Figure 9.

Carbamazepine (Carb) and sulphonylureas share the same binding site on SUR1.A, top, representative immunoblots for SUR1 in INS-1 cells expressing WT (HA-SUR1/Kir6.2) or mutant (HA-SUR1/Kir6.2-A28V) K_ATP channels, upon treatment with DMSO, 10 μM Glib, or 10 μM Carb +10 μM Glib for 16 h. Bottom, quantification of the upper (mature) and lower bands of SUR1 is shown in the left and right plots, respectively.

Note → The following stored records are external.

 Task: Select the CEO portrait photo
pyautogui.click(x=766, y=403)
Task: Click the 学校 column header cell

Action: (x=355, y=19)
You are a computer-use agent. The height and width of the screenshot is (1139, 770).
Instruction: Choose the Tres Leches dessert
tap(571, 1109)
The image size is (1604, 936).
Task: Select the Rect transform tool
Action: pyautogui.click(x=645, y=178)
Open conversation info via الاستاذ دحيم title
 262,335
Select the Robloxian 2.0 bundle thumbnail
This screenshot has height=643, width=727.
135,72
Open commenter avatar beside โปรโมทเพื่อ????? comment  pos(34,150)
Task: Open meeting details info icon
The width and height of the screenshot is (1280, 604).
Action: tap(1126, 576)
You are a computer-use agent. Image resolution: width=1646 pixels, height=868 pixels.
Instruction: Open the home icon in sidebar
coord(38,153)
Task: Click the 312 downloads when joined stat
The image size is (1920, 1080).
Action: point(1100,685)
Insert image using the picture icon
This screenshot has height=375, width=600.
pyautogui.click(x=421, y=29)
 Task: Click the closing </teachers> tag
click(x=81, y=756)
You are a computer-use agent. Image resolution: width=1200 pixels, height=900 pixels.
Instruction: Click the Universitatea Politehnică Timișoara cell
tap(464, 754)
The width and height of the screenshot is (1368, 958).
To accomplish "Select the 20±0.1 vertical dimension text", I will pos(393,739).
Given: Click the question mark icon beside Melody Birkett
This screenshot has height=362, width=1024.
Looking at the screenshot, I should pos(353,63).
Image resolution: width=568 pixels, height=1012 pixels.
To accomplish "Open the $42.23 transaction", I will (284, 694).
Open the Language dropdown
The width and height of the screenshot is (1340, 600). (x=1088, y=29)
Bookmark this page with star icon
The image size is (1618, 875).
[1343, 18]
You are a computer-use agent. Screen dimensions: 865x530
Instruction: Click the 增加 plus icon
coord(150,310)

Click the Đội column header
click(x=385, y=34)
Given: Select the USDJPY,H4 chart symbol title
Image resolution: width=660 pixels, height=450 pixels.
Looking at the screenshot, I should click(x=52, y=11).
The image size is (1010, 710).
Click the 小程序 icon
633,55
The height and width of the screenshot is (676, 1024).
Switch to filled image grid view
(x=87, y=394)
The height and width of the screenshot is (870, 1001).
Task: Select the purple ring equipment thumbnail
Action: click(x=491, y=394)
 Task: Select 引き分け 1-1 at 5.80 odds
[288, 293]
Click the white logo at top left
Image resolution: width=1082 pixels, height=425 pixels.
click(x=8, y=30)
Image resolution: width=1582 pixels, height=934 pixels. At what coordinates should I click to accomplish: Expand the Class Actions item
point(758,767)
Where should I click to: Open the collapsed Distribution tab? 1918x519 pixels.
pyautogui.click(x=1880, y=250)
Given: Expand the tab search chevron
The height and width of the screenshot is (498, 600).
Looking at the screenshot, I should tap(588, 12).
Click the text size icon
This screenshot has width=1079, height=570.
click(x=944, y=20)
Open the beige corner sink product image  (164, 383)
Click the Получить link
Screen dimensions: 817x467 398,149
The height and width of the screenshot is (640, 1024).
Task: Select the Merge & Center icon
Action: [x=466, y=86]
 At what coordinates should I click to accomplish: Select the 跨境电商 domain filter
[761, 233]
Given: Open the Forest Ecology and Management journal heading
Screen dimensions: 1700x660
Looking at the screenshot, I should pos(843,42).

Data are presented as the mean ± SEM; n = 5 per group; ∗p < 0.05, ∗∗p < 0.01, ∗∗∗∗p < 0.001, compared with DMSO-treated cells in each corresponding group; differences were evaluated using two-way ANOVA and Dunnett's post hoc test. B, summary of Carb rescue of mutant K_ATP channel trafficking via two pathways. First, Carb decreases the interaction of mutant K_ATP channels with the Golgi matrix protein, GM130, allowing the mutant channels to reach the cell surface. Second, Carb attenuates autophagy-dependent protein degradation (indicated by accumulation of p62), which allows mutant K_ATP channels to pass through the ER. DMSO, dimethyl sulfoxide; ER, endoplasmic reticulum; HA, hemagglutinin; K_ATP, ATP-sensitive potassium channel; SUR1, sulfonylurea receptor 1.